How to increase sales and productivity with stable shifts

Retail schedules can wreck havoc on employees' lives.

A few years ago, the New York Times published this heart-breaking story about a Starbucks barista whose work schedule made it a struggle to find a place to live, care for her young son, and go to school. She would often get her weekly schedule with just a few days notice, and her hours were wildly erratic. One schedule had her working until 11pm one evening and then reporting at 4am the next day.

Her story is sadly too common in retail and fast food industries.

Unpredictable schedules have a cascading effect. Employees struggle to escape poverty when they can't go to school or work a second job. Arranging childcare is a challenge when the parent works ever-changing hours. Showing up with a smile, or showing up at all, is a daily challenge.

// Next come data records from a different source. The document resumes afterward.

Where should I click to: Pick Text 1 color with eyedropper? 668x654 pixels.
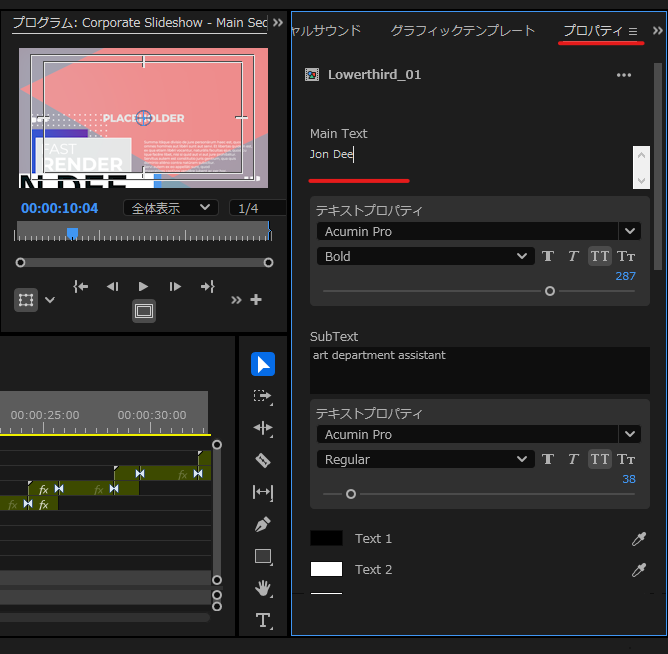coord(638,539)
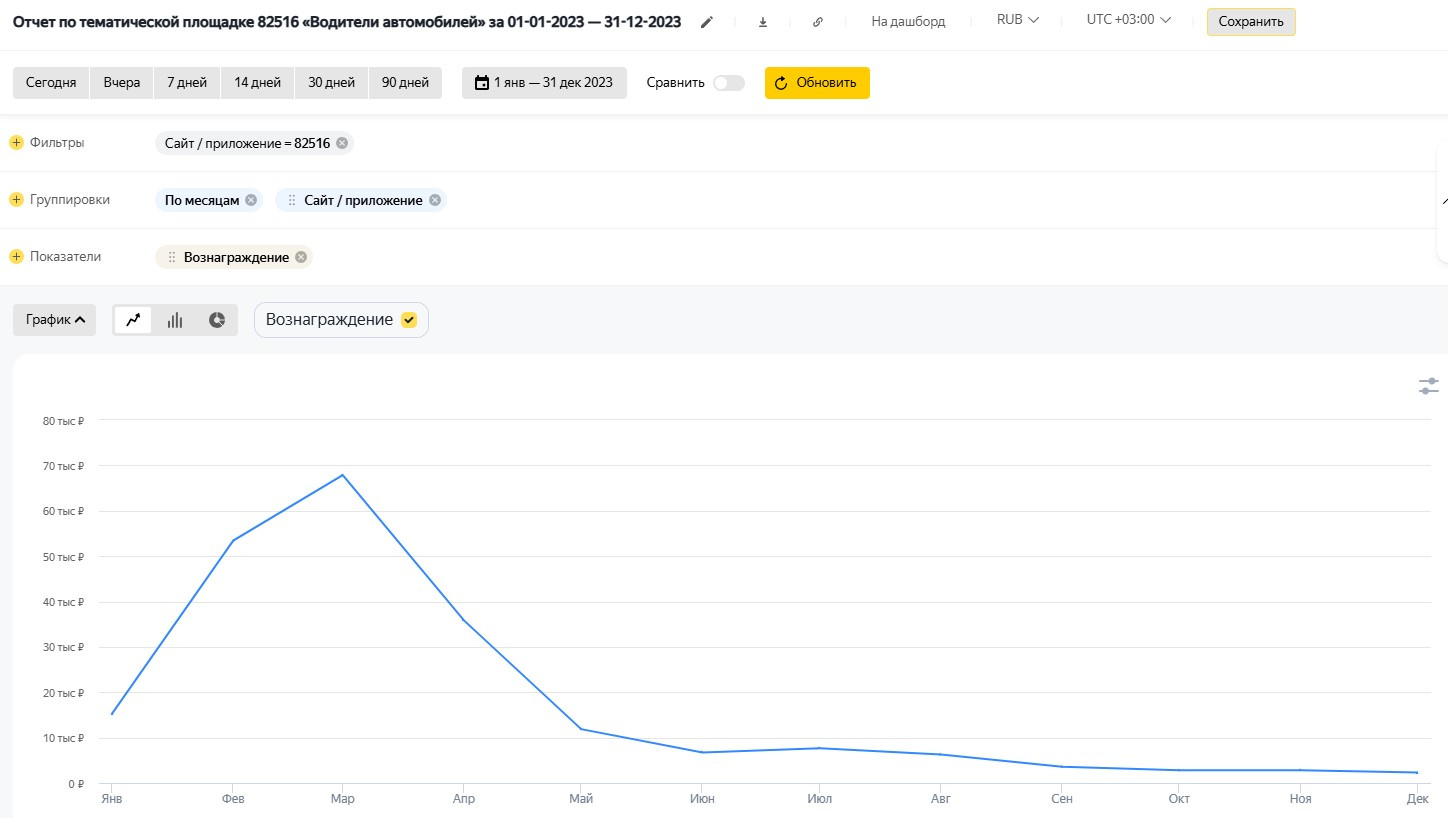The width and height of the screenshot is (1448, 818).
Task: Select the 30 дней period tab
Action: click(331, 83)
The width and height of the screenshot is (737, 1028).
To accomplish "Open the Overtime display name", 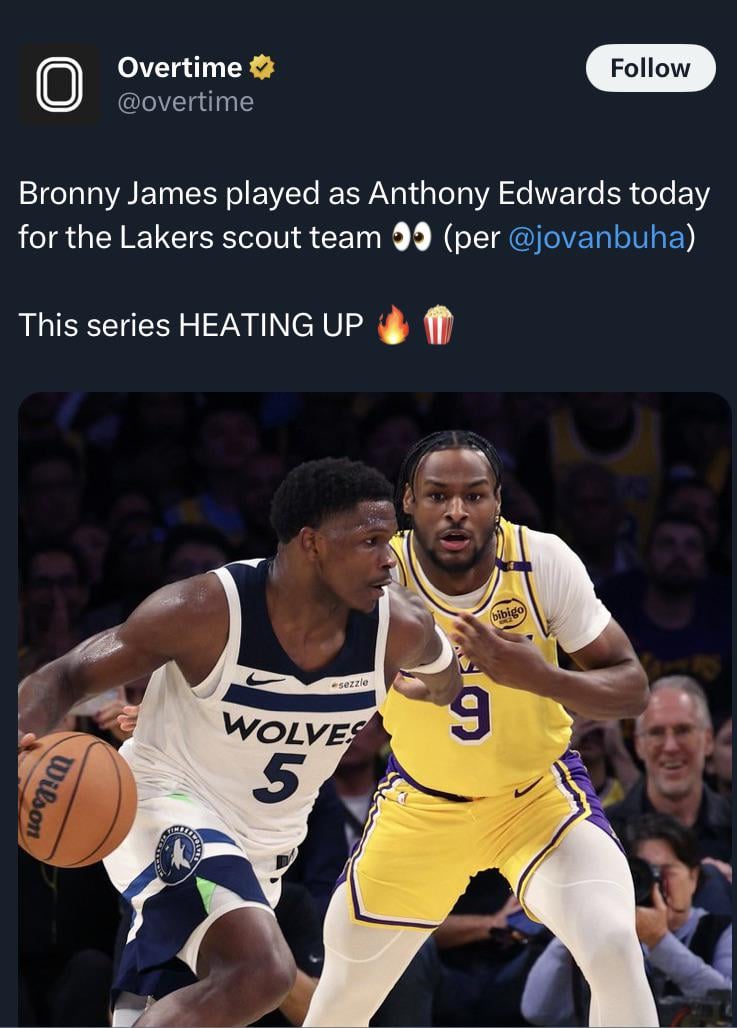I will (x=180, y=68).
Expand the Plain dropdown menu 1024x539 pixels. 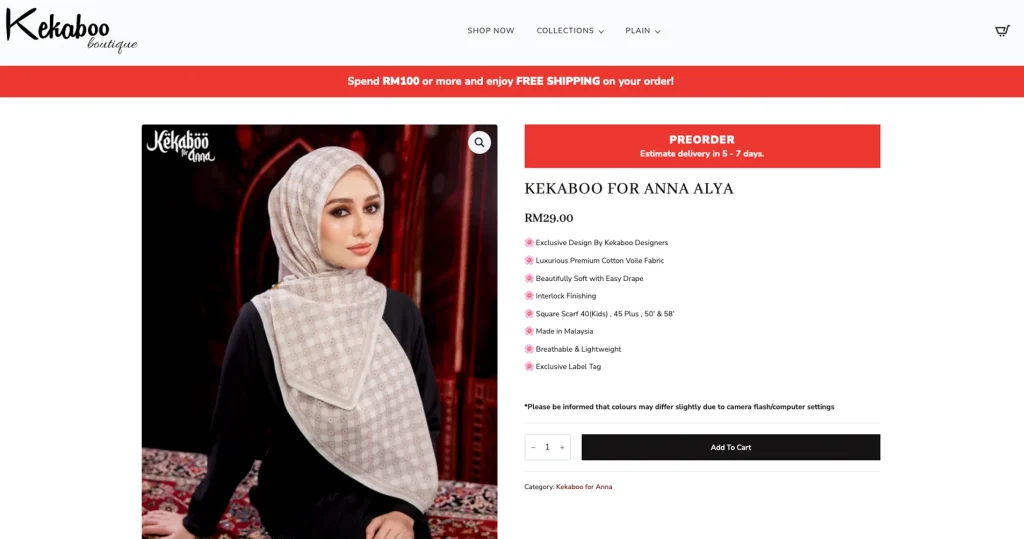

This practice doesn't just harm employees. It hurts business. These ever-changing schedules often shrink profits in unseen ways.

This post highlights the results of a 2015 experiment that shows how more stable employee schedules are good for business. The lessons are incredibly relevant right now.

Two baristas working in a coffee shop.

About the Experiment

A group of academic researchers partnered with the Gap to study the effects of more stable scheduling on retail performance. The experiment tested a number of changes to employee scheduling:

  • Schedules were published two weeks in advance

  • Employees could swap shifts with each other

  • Shift start and end times were standardized

  • Part-time associates were given at least 20 hours per week

  • On-call shifts were eliminated

On-call shifts require an employee to be available to work, but the shift might be cancelled just a few hours before it begins. This can be an extra burden because you can’t make any other commitments, but you aren’t guaranteed to get paid.

Two results really stood out:

  • Sales increased 7 percent

  • Productivity increased 5 percent

You can read the full report, or keep reading below for a synopsis.

Why don't companies offer stable schedules?

Labor is one of the biggest expenses for most retailers. The chaotic work schedules are created by algorithms designed to operate stores with as few employees as possible in an effort to keep costs low.

The formulas typically use several variables to forecast each store's scheduling needs for the week. Common variables include:

  • Regular sales patterns

  • Planned promotions

  • Merchandising tasks (ex: setting up a new display)

  • Employee training

  • Receiving and stocking inventory

These algorithms place a premium on flexibility to control costs, allowing new shifts to be added or deleted on short notice. Decision-making is centralized, and store managers are often given little, if any, discretion to alter these schedules.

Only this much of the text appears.